How to get best quality in FLAC ?
Reply #2 – 2012-08-19 18:26:14
I tried ripping an audio CD to FLAC using foobar but then I found out that bitrate was decreased to 1096kbps. Does that means FLAC is somewhat lossy? This needs a sticky so that this doesn't come up again and again: Bit rate is a measure of file size, not audio quality. Your FLAC files are lossless, as you can test by decoding them back to WAV/PCM and bit-comparing them to the original source WAV/PCM.I would prefer my audio collection in FLAC but will converting FLACs to ALAC preserve audio quality?? Size does not matter for me. Audio quality is my top priority. Both formats are lossless (see above), and the resulting files for both codecs have about the same size.
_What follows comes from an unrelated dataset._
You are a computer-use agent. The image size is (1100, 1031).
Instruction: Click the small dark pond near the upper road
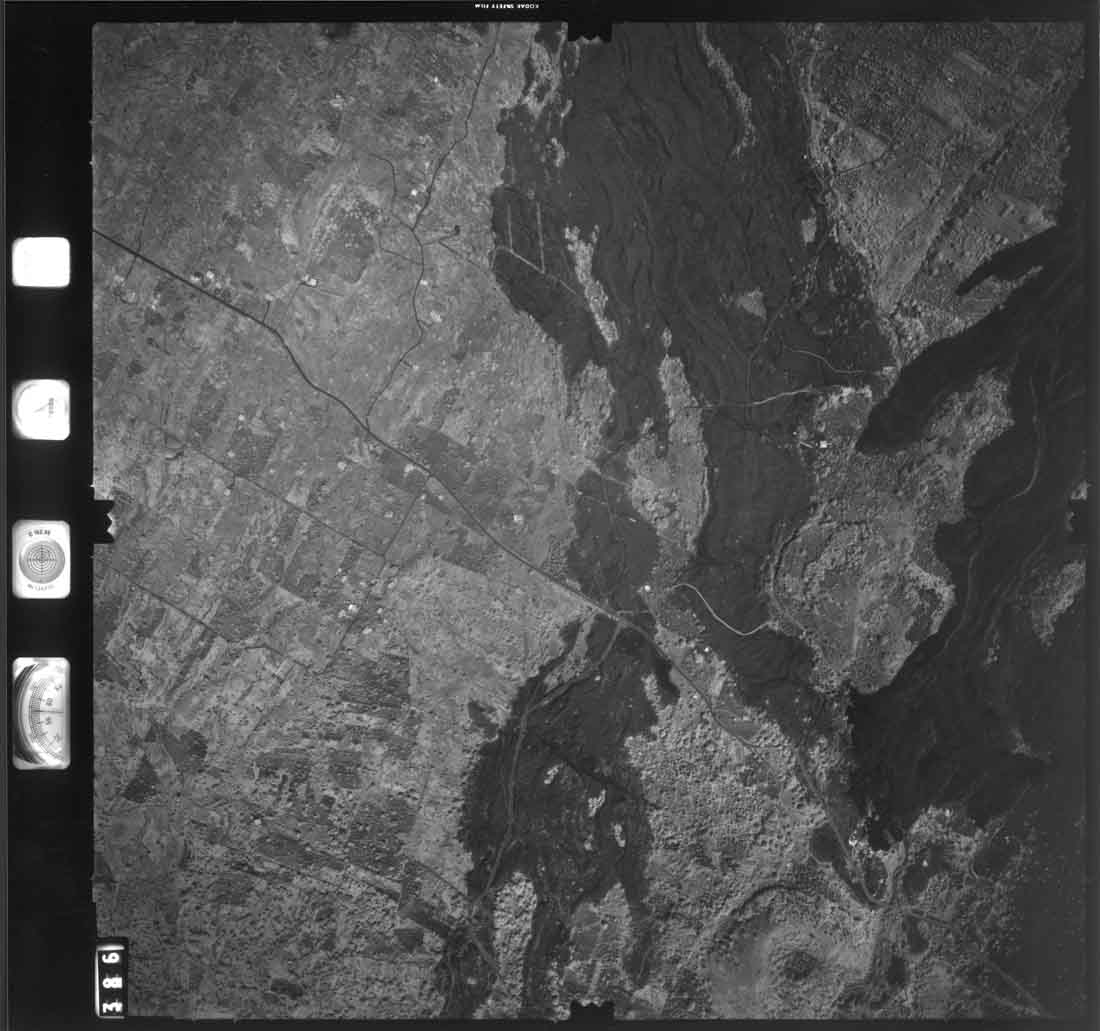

ALAC is slightly more demanding during encoding and decoding, though this is negligible unless you want to use it on portable devices where battery lifetime matters.And what is 24-bit/192kHz format? Can I upgrade my audio quality to 24bit/96khz or 24-bit/192kHz format? You cannot magically create real information out of nothing. CD audio has 16bit/44100Hz, there is nothing to be gained by increasing any of those properties. While going from 16 to 24 bit will at least not harm you, upsampling to a higher sample rate might affect audio fidelity, though this is likely inaudible. In addition, the resulting files are of course no longer bit-identical to the CD, and just waste precious HD space. Also, 24bit/192kHz offers no audible quality benefit over CD audio, anyway (see lvqcl's link ).